(Data extracted from a collection)
·····

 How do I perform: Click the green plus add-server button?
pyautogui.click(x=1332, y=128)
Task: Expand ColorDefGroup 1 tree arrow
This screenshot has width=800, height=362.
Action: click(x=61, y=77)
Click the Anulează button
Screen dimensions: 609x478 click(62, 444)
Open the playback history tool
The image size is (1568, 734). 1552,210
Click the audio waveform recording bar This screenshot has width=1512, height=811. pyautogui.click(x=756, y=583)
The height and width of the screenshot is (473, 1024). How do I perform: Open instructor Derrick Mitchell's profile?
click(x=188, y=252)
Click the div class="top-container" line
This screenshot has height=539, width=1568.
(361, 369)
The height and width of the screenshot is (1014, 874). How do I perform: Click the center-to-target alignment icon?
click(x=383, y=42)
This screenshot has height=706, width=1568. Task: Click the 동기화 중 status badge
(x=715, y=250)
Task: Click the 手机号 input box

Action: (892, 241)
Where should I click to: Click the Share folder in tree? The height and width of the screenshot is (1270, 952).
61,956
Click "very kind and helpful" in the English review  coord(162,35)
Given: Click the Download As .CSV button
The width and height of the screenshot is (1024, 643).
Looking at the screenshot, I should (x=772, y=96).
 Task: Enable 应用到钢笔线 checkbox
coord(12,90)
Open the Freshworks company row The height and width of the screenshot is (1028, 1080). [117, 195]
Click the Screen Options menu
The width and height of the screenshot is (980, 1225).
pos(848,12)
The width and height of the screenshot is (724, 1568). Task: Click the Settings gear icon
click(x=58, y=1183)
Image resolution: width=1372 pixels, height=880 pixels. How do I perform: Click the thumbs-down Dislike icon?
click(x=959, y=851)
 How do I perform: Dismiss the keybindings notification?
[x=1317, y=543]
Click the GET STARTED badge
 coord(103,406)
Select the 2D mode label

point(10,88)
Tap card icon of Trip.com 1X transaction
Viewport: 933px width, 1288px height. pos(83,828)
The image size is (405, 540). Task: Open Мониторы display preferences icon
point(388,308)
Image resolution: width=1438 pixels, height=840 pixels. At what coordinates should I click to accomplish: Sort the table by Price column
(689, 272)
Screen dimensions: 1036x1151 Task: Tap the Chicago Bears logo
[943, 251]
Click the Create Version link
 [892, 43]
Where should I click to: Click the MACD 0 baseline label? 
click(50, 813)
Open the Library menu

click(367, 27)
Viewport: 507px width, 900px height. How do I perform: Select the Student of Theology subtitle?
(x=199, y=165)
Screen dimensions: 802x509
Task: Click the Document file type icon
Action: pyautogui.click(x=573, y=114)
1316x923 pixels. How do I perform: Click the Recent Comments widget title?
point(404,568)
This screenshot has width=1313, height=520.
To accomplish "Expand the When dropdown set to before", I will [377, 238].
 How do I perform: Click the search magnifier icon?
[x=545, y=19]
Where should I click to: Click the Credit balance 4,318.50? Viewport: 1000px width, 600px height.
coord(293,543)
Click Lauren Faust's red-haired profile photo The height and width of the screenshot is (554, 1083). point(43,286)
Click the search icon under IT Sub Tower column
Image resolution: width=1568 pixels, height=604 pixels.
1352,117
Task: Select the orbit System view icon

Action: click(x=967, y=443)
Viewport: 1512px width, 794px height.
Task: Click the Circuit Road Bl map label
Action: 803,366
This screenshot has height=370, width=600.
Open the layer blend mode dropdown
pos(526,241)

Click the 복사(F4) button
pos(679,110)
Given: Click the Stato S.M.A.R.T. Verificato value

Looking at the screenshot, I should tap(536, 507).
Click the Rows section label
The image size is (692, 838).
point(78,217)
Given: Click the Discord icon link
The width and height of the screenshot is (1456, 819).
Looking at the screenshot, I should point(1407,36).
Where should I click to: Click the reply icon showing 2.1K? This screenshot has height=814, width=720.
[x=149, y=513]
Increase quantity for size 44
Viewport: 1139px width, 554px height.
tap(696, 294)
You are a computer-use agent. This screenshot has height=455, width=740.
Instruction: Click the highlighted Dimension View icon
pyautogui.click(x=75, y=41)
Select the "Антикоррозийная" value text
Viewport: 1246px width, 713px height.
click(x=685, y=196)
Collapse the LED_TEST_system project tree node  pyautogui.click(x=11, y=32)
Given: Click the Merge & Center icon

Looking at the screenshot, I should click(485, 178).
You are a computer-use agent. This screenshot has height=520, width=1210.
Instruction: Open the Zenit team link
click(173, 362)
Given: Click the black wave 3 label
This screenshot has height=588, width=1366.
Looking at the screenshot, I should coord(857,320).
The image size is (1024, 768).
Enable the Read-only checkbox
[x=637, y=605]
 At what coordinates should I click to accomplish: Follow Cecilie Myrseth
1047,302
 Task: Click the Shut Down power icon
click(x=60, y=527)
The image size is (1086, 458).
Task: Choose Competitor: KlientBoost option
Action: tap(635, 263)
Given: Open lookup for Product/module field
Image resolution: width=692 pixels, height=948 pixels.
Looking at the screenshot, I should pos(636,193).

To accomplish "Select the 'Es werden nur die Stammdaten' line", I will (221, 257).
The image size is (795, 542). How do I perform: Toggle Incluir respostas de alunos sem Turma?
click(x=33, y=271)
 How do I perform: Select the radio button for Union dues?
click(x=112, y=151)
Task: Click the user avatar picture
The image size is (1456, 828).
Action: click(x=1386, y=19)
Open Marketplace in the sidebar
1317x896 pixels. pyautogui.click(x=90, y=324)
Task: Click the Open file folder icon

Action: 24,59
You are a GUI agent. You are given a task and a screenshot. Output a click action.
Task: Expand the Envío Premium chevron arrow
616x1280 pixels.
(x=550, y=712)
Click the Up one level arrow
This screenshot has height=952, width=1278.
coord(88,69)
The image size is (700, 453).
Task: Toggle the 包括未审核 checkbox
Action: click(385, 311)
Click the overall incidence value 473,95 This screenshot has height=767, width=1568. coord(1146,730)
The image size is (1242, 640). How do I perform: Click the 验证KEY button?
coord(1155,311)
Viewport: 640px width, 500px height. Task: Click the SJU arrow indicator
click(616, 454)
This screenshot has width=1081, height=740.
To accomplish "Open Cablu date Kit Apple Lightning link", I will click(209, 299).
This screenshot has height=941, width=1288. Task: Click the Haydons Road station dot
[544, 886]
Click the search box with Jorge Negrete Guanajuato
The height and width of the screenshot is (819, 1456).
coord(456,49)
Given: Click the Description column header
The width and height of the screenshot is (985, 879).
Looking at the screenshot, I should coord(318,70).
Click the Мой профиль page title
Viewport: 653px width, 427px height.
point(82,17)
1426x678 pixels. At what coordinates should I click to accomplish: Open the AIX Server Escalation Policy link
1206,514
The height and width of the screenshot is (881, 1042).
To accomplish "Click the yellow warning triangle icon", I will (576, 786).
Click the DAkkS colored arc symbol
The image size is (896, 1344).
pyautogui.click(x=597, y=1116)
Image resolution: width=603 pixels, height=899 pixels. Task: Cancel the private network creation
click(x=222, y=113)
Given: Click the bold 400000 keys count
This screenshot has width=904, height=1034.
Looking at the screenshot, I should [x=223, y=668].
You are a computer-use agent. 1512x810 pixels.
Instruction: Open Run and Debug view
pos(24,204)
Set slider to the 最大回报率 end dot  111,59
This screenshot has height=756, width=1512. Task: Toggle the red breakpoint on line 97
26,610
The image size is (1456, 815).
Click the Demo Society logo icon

·····

Task to complete: Each record above is to be restated word for word.

Answer box:
 How do I perform: Click the green plus add-server button?
pyautogui.click(x=1332, y=128)
Task: Expand ColorDefGroup 1 tree arrow
This screenshot has width=800, height=362.
Action: click(x=61, y=77)
Click the Anulează button
Screen dimensions: 609x478 click(62, 444)
Open the playback history tool
The image size is (1568, 734). 1552,210
Click the audio waveform recording bar This screenshot has width=1512, height=811. pyautogui.click(x=756, y=583)
The height and width of the screenshot is (473, 1024). How do I perform: Open instructor Derrick Mitchell's profile?
click(x=188, y=252)
Click the div class="top-container" line
This screenshot has height=539, width=1568.
(361, 369)
The height and width of the screenshot is (1014, 874). How do I perform: Click the center-to-target alignment icon?
click(x=383, y=42)
This screenshot has height=706, width=1568. Task: Click the 동기화 중 status badge
(x=715, y=250)
Task: Click the 手机号 input box

Action: (892, 241)
Where should I click to: Click the Share folder in tree? The height and width of the screenshot is (1270, 952).
61,956
Click "very kind and helpful" in the English review  coord(162,35)
Given: Click the Download As .CSV button
The width and height of the screenshot is (1024, 643).
Looking at the screenshot, I should (x=772, y=96).
 Task: Enable 应用到钢笔线 checkbox
coord(12,90)
Open the Freshworks company row The height and width of the screenshot is (1028, 1080). [117, 195]
Click the Screen Options menu
The width and height of the screenshot is (980, 1225).
pos(848,12)
The width and height of the screenshot is (724, 1568). Task: Click the Settings gear icon
click(x=58, y=1183)
Image resolution: width=1372 pixels, height=880 pixels. How do I perform: Click the thumbs-down Dislike icon?
click(x=959, y=851)
 How do I perform: Dismiss the keybindings notification?
[x=1317, y=543]
Click the GET STARTED badge
 coord(103,406)
Select the 2D mode label

point(10,88)
Tap card icon of Trip.com 1X transaction
Viewport: 933px width, 1288px height. pos(83,828)
The image size is (405, 540). Task: Open Мониторы display preferences icon
point(388,308)
Image resolution: width=1438 pixels, height=840 pixels. At what coordinates should I click to accomplish: Sort the table by Price column
(689, 272)
Screen dimensions: 1036x1151 Task: Tap the Chicago Bears logo
[943, 251]
Click the Create Version link
 [892, 43]
Where should I click to: Click the MACD 0 baseline label? 
click(50, 813)
Open the Library menu

click(367, 27)
Viewport: 507px width, 900px height. How do I perform: Select the Student of Theology subtitle?
(x=199, y=165)
Screen dimensions: 802x509
Task: Click the Document file type icon
Action: pyautogui.click(x=573, y=114)
1316x923 pixels. How do I perform: Click the Recent Comments widget title?
point(404,568)
This screenshot has width=1313, height=520.
To accomplish "Expand the When dropdown set to before", I will [377, 238].
 How do I perform: Click the search magnifier icon?
[x=545, y=19]
Where should I click to: Click the Credit balance 4,318.50? Viewport: 1000px width, 600px height.
coord(293,543)
Click Lauren Faust's red-haired profile photo The height and width of the screenshot is (554, 1083). point(43,286)
Click the search icon under IT Sub Tower column
Image resolution: width=1568 pixels, height=604 pixels.
1352,117
Task: Select the orbit System view icon

Action: click(x=967, y=443)
Viewport: 1512px width, 794px height.
Task: Click the Circuit Road Bl map label
Action: 803,366
This screenshot has height=370, width=600.
Open the layer blend mode dropdown
pos(526,241)

Click the 복사(F4) button
pos(679,110)
Given: Click the Stato S.M.A.R.T. Verificato value

Looking at the screenshot, I should tap(536, 507).
Click the Rows section label
The image size is (692, 838).
point(78,217)
Given: Click the Discord icon link
The width and height of the screenshot is (1456, 819).
Looking at the screenshot, I should point(1407,36).
Where should I click to: Click the reply icon showing 2.1K? This screenshot has height=814, width=720.
[x=149, y=513]
Increase quantity for size 44
Viewport: 1139px width, 554px height.
tap(696, 294)
You are a computer-use agent. This screenshot has height=455, width=740.
Instruction: Click the highlighted Dimension View icon
pyautogui.click(x=75, y=41)
Select the "Антикоррозийная" value text
Viewport: 1246px width, 713px height.
click(x=685, y=196)
Collapse the LED_TEST_system project tree node  pyautogui.click(x=11, y=32)
Given: Click the Merge & Center icon

Looking at the screenshot, I should click(485, 178).
You are a computer-use agent. This screenshot has height=520, width=1210.
Instruction: Open the Zenit team link
click(173, 362)
Given: Click the black wave 3 label
This screenshot has height=588, width=1366.
Looking at the screenshot, I should coord(857,320).
The image size is (1024, 768).
Enable the Read-only checkbox
[x=637, y=605]
 At what coordinates should I click to accomplish: Follow Cecilie Myrseth
1047,302
 Task: Click the Shut Down power icon
click(x=60, y=527)
The image size is (1086, 458).
Task: Choose Competitor: KlientBoost option
Action: tap(635, 263)
Given: Open lookup for Product/module field
Image resolution: width=692 pixels, height=948 pixels.
Looking at the screenshot, I should pos(636,193).

To accomplish "Select the 'Es werden nur die Stammdaten' line", I will (221, 257).
The image size is (795, 542). How do I perform: Toggle Incluir respostas de alunos sem Turma?
click(x=33, y=271)
 How do I perform: Select the radio button for Union dues?
click(x=112, y=151)
Task: Click the user avatar picture
The image size is (1456, 828).
Action: click(x=1386, y=19)
Open Marketplace in the sidebar
1317x896 pixels. pyautogui.click(x=90, y=324)
Task: Click the Open file folder icon

Action: 24,59
You are a GUI agent. You are given a task and a screenshot. Output a click action.
Task: Expand the Envío Premium chevron arrow
616x1280 pixels.
(x=550, y=712)
Click the Up one level arrow
This screenshot has height=952, width=1278.
coord(88,69)
The image size is (700, 453).
Task: Toggle the 包括未审核 checkbox
Action: click(385, 311)
Click the overall incidence value 473,95 This screenshot has height=767, width=1568. coord(1146,730)
The image size is (1242, 640). How do I perform: Click the 验证KEY button?
coord(1155,311)
Viewport: 640px width, 500px height. Task: Click the SJU arrow indicator
click(616, 454)
This screenshot has width=1081, height=740.
To accomplish "Open Cablu date Kit Apple Lightning link", I will click(209, 299).
This screenshot has height=941, width=1288. Task: Click the Haydons Road station dot
[544, 886]
Click the search box with Jorge Negrete Guanajuato
The height and width of the screenshot is (819, 1456).
coord(456,49)
Given: Click the Description column header
The width and height of the screenshot is (985, 879).
Looking at the screenshot, I should coord(318,70).
Click the Мой профиль page title
Viewport: 653px width, 427px height.
point(82,17)
1426x678 pixels. At what coordinates should I click to accomplish: Open the AIX Server Escalation Policy link
1206,514
The height and width of the screenshot is (881, 1042).
To accomplish "Click the yellow warning triangle icon", I will (576, 786).
Click the DAkkS colored arc symbol
The image size is (896, 1344).
pyautogui.click(x=597, y=1116)
Image resolution: width=603 pixels, height=899 pixels. Task: Cancel the private network creation
click(x=222, y=113)
Given: Click the bold 400000 keys count
This screenshot has width=904, height=1034.
Looking at the screenshot, I should [x=223, y=668].
You are a computer-use agent. 1512x810 pixels.
Instruction: Open Run and Debug view
pos(24,204)
Set slider to the 最大回报率 end dot  111,59
This screenshot has height=756, width=1512. Task: Toggle the red breakpoint on line 97
26,610
The image size is (1456, 815).
Click the Demo Society logo icon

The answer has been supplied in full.